Crédit :Lauren Solomon, Communications étendues
Des chercheurs du Broad Institute du MIT et de Harvard ont montré qu'un système d'édition basé sur CRISPR peut couper et lier l'ARN dans les cellules de mammifères. Dans un article paru cette semaine à La nature , l'équipe a utilisé CRISPR-Cas13, que les chercheurs avaient contribué à découvrir, à la fois pour réduire les niveaux d'ARN et "marquer" les ARN afin de les visualiser et de les suivre dans les cellules. Les chercheurs utilisaient auparavant CRISPR-Cas13 pour cibler l'ARN dans les cellules bactériennes, mais prouver que le système pouvait fonctionner de manière sûre et efficace dans les cellules de mammifères était une étape critique vers l'utilisation du système pour étudier la biologie et les maladies humaines.
Disposer de ce type d'outil programmable pour moduler l'ARN dans les cellules de mammifères crée de nouvelles opportunités pour apprendre comment les cellules fonctionnent et, potentiellement, pour concevoir des thérapies plus sûres.
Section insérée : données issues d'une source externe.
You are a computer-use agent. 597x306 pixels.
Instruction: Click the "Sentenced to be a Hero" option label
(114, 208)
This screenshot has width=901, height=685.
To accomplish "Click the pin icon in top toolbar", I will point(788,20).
Contrairement à l'édition de l'ADN, qui apporte des modifications permanentes au génome d'une cellule, le ciblage de l'ARN pourrait permettre aux chercheurs d'apporter des modifications temporaires qui modifient la quantité de protéines produites par un gène plutôt que d'arrêter complètement la production.
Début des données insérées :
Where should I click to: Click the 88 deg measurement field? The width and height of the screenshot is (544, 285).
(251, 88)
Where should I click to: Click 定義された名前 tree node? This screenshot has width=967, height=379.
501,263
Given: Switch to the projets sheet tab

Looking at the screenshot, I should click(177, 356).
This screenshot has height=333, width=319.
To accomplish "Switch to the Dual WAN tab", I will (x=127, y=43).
"Même si nous avons de bons outils pour supprimer les gènes, ils présentent encore de nombreuses limites qui rendent difficile l'étude de la fonction des gènes, " explique le co-premier auteur Omar Abudayyeh, qui est un étudiant diplômé du laboratoire de Feng Zhang, membre principal de Broad et professeur agrégé du MIT. "Cas13 vous permet de faire baisser les niveaux d'expression des gènes sans les éliminer complètement, ce qui est utile pour l'étude des gènes et peut offrir une approche thérapeutique moins toxique pour corriger les maladies génétiques."
L'équipe, dirigé par des scientifiques du laboratoire de Zhang, testé les enzymes Cas13 de quinze microbes différents pour trouver celui-ci, de Leptotrichia wadei (LwaCas13a), qui convenait le mieux à la tâche. L'utilisation de LwaCas13a leur a permis de couper des sites spécifiques dans l'ARN ciblé avec une plus grande spécificité que l'outil de choix actuel pour le knockdown de l'ARN, ARN-interférence (ARNi). Bien que l'ARNi puisse être un outil utile, cela conduit souvent à des effets indésirables non ciblés, rendant les expériences difficiles à interpréter. Ces effets hors cible ont été considérablement réduits avec Cas13.
L'équipe de Zhang a également démontré qu'une variante dite "morte" de Cas13 qui se lie à l'ARN mais ne le coupe pas peut être combinée avec des "étiquettes" fluorescentes lumineuses pour suivre visuellement l'ARN cible lorsqu'il se déplace dans la cellule.
"Notre ingénierie de Cas13 ici pour lier et imager les transcrits montre la promesse de cette plate-forme pour le développement d'un ensemble plus large d'outils pour surveiller et manipuler l'ARN, " ajoute le co-premier auteur Jonathan Gootenberg, qui est également un étudiant diplômé du laboratoire de Zhang ainsi que du laboratoire du membre principal de Broad, Aviv Regev.
Les chercheurs notent que la capacité native de CRISPR-Cas13 à lier l'ARN le rend également plus facile à utiliser que d'autres technologies, qui obligent actuellement les chercheurs à modifier le génome d'un organisme afin de créer un site de liaison. Ces caractéristiques pourraient faire de CRISPR-Cas13 un ajout clé à la boîte à outils des biologistes pour étudier la fonction des gènes ; les chercheurs peuvent obtenir des outils CRISPR-Cas13 via le référentiel de plasmides à but non lucratif Addgene.